### Records for this exercise
┄┄┄┄┄┄
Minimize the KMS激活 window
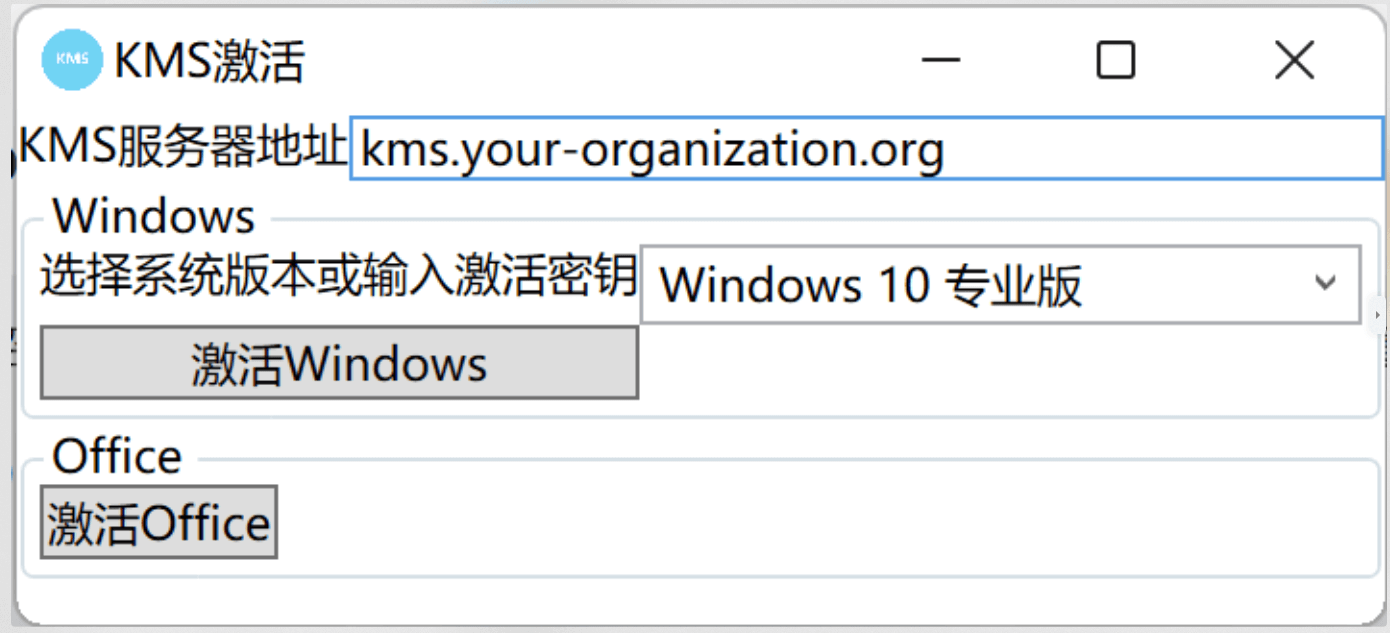 coord(941,60)
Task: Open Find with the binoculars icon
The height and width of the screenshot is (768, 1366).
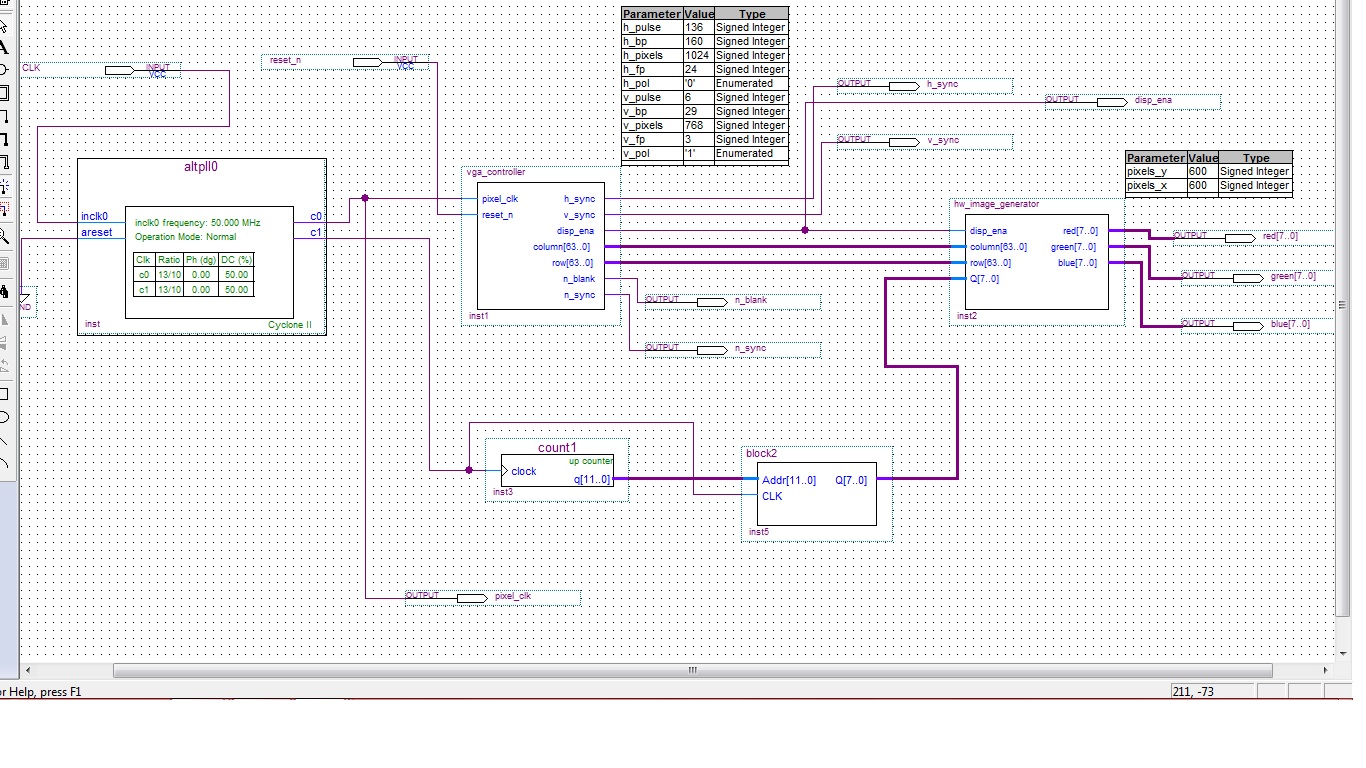Action: point(4,292)
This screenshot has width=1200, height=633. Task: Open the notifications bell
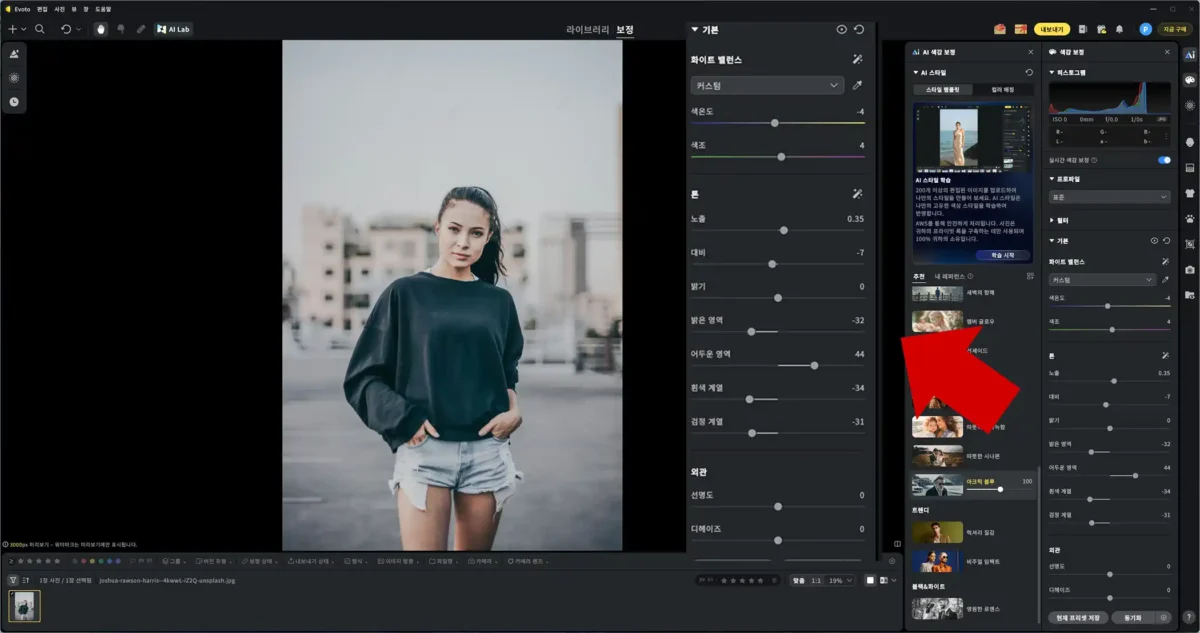click(x=1119, y=29)
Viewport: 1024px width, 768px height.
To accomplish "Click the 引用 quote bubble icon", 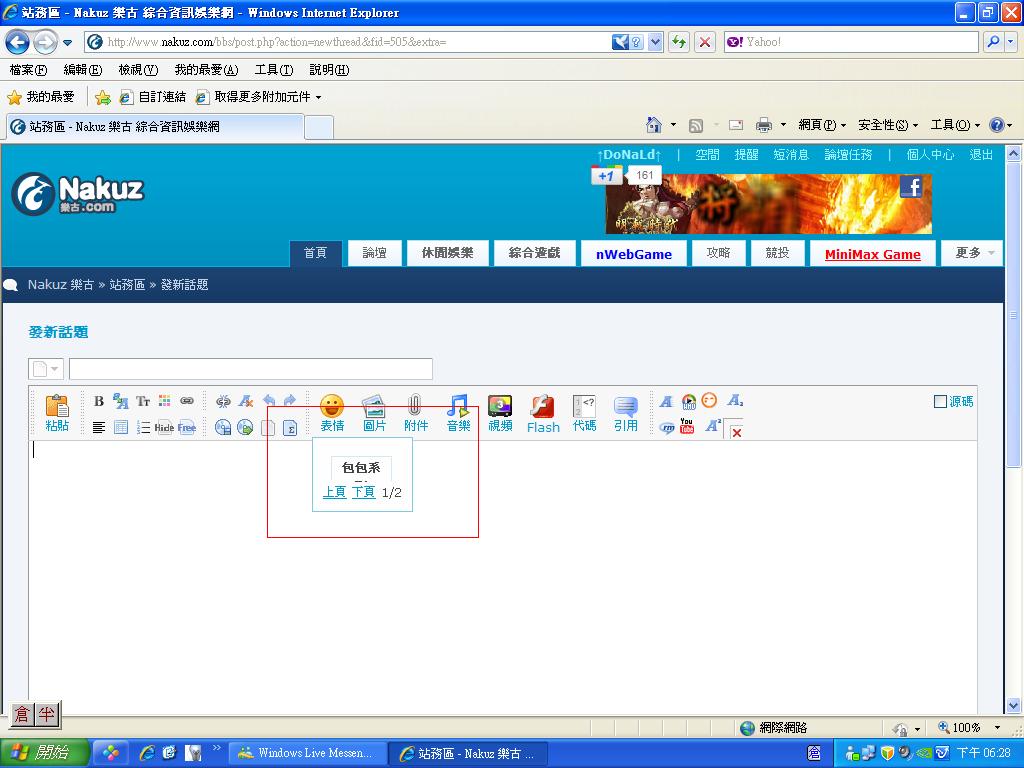I will point(626,412).
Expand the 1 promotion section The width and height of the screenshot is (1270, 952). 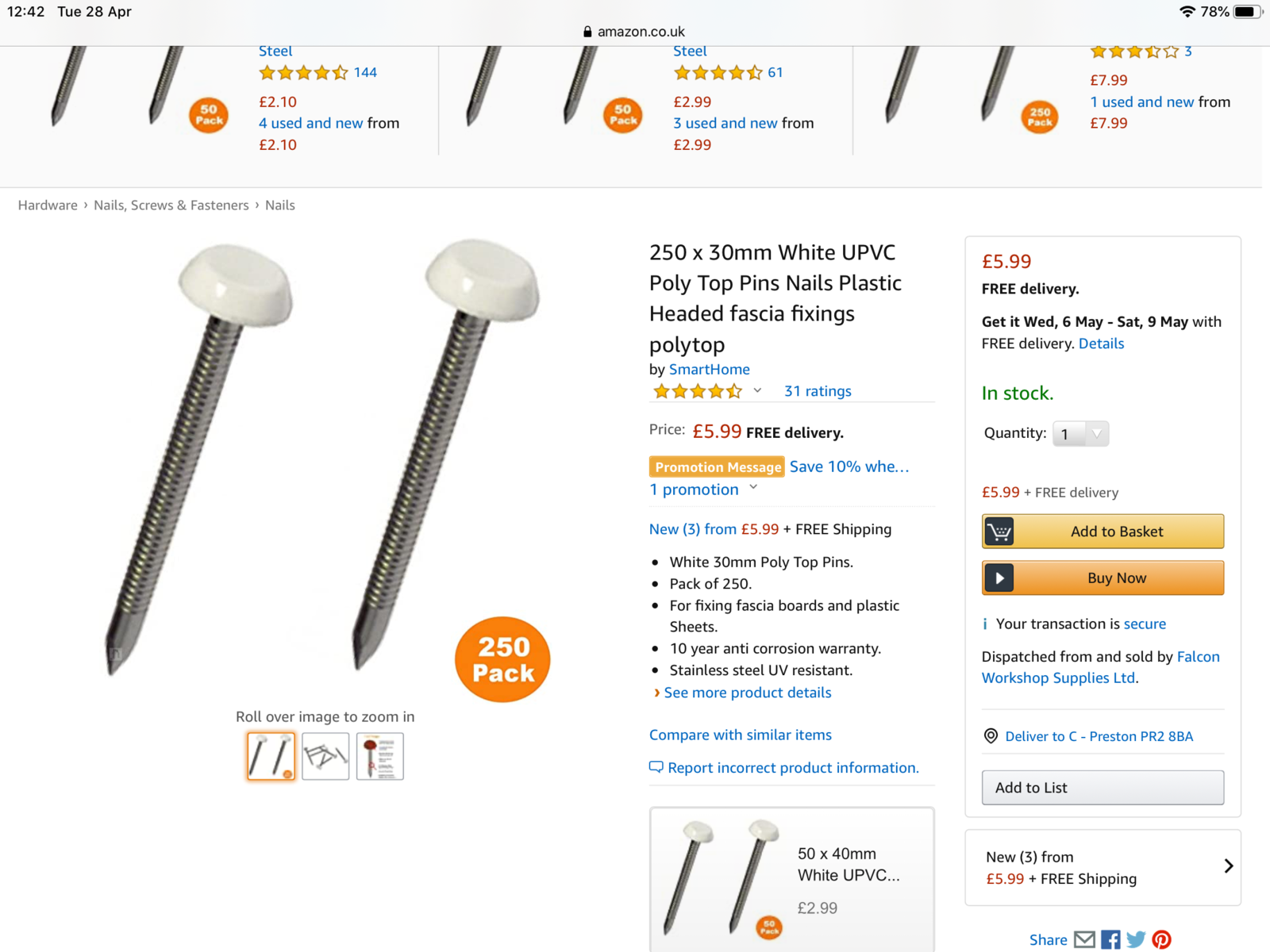[752, 489]
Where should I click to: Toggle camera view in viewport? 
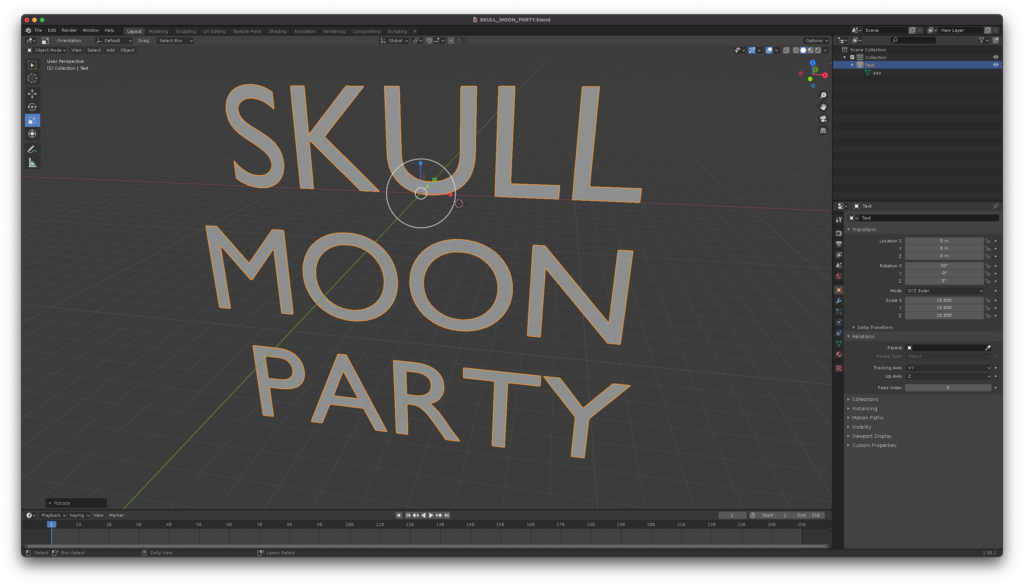pos(822,118)
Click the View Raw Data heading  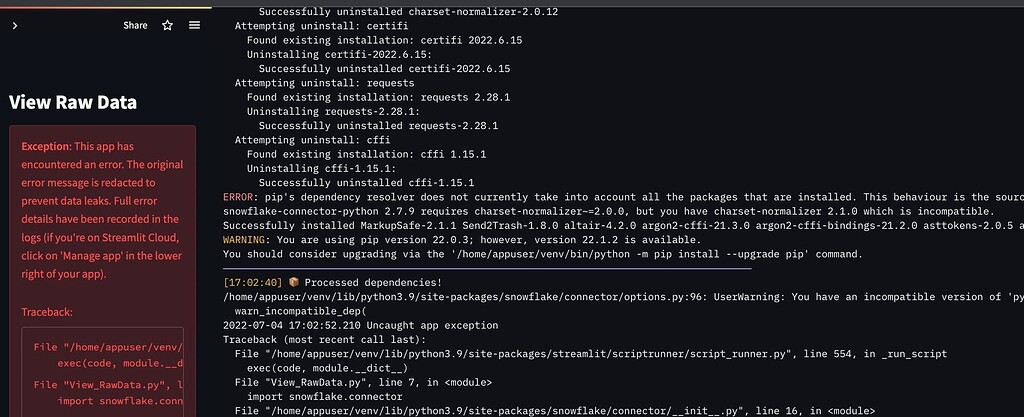coord(73,102)
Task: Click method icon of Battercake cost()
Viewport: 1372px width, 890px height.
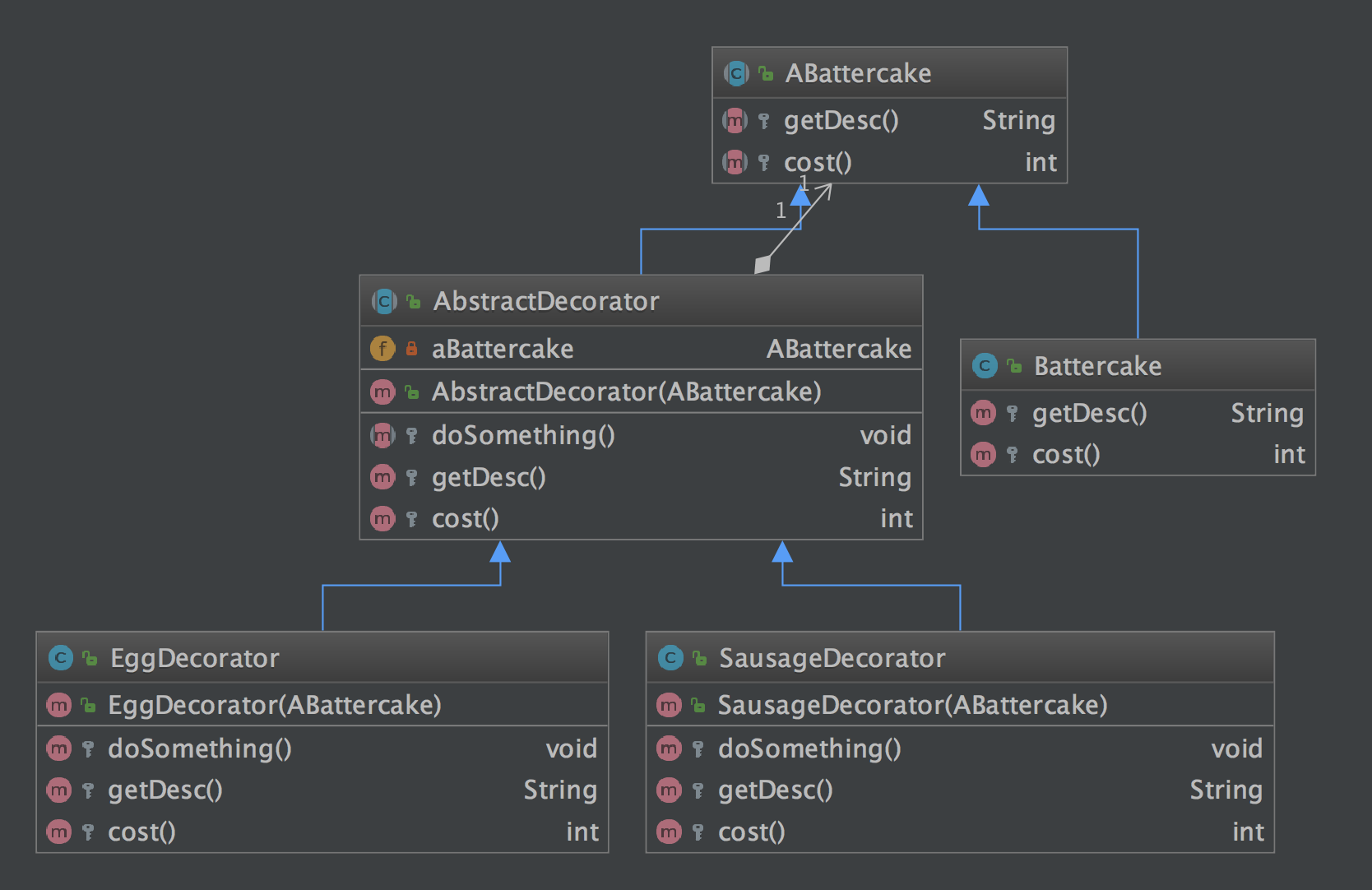Action: pyautogui.click(x=983, y=454)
┄┄┄┄┄┄
### Exercise prompt
Write out nothing but the lines from the one with "Task: Click method icon of Battercake cost()" through the last line of the entries, exactly as they stand; pictures are not part of the copy.

### Worked solution
Task: Click method icon of Battercake cost()
Viewport: 1372px width, 890px height.
Action: pyautogui.click(x=983, y=454)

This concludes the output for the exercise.